LOS ANGELES, Calif. - An immigration judge has sued the U.S. Justice Department, alleging that an order recusing her from hearing the cases of Iranian immigrants because of her involvement in the Iranian-American community is discriminatory.
Immigration Judge A. Ashley Tabaddor in Los Angeles filed the lawsuit Tuesday in federal court, claiming she was targeted in the 2012 recusal order after she attended the Roundtable with Iranian-American Community Leaders organized by the White House Office of Public Engagement.
Other immigration judges who were active in their religious and ethnic communities had not been subject to a blanket recusal order when Tabaddor, who was born in Iran and participated in dozens of public speaking engagements, was recused, the lawsuit said.
"Unless the agency is prevented from having unbridled power to issue recusal orders against immigration judges, based on their race, national origin, religion or perceived interests, the effect is that immigration judges will be improperly manipulated and intimidated by Justice Department officials, and their decisional independence will be severely threatened," the suit said.
Kathryn Mattingly, a spokeswoman for the Executive Office for Immigration Review, which oversees the immigration courts, declined to comment on pending litigation or personnel matters.
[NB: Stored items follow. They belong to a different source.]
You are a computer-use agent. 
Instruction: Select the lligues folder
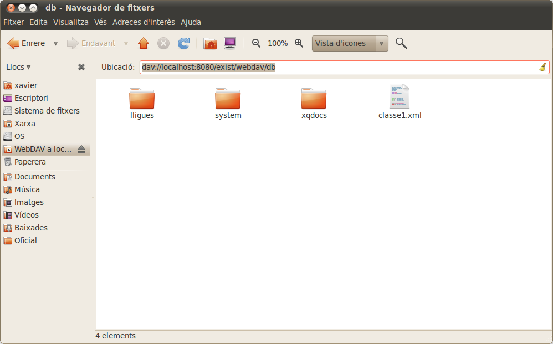(x=142, y=102)
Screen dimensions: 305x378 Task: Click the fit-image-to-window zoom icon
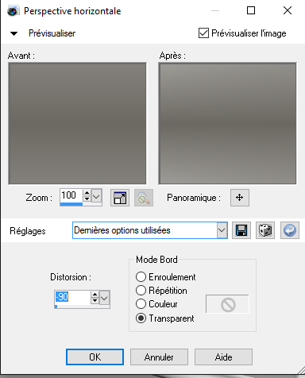click(x=120, y=198)
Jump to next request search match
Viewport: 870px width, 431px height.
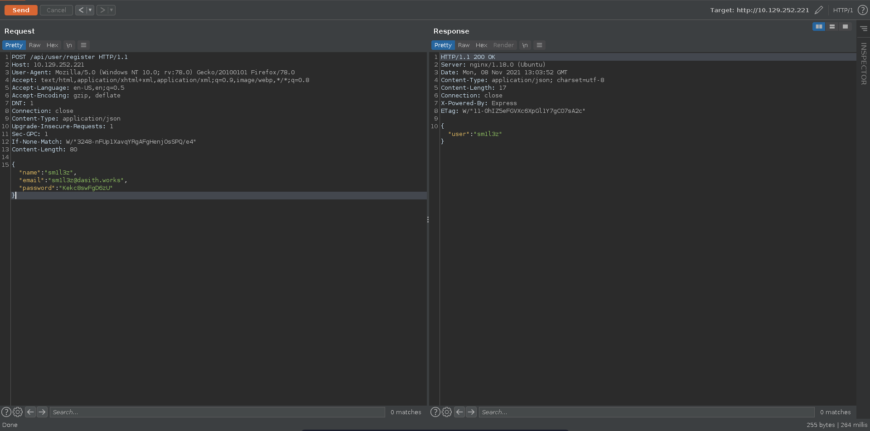coord(42,412)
A message left at the Justice Department was not immediately returned.
Tabaddor, a former federal prosecutor, wants the order reversed and to be assigned cases randomly, as is done with other immigration judges. Since the order was issued, she has recused herself from eight cases. Officials did not accuse Tabaddor of bias but issued the order to avoid an appearance of impropriety, the lawsuit said.
Later in 2012, the office sought to recuse an Armenian-American immigration judge from cases involving Armenians if she attended a meeting with the U.S. Ambassador to Armenia, the lawsuit said.
"The whole theory of judges is to be blind," said Ali Mojdehi, Tabaddor's lawyer. "You are supposed to be calling balls and strikes without being partial toward who is in front of you, and this sort of order upends that notion that our system is based on."
Immigration judges are encouraged to engage in civic life and the recusal order violates their right to participate in speaking and educational activities on their own time, the National Association of Immigration Judges said in a statement.
While the government once sought to appoint judges who reflected the country's racial and ethnic diversity, the order deters those same judges from participating in their communities, the association said.
Immigration Judge Dana Leigh Marks, the association's president, said she is not aware of orders affecting other judges but was concerned the practice could spread.
"We believe it is ill-advised, if not outright illegal," she said.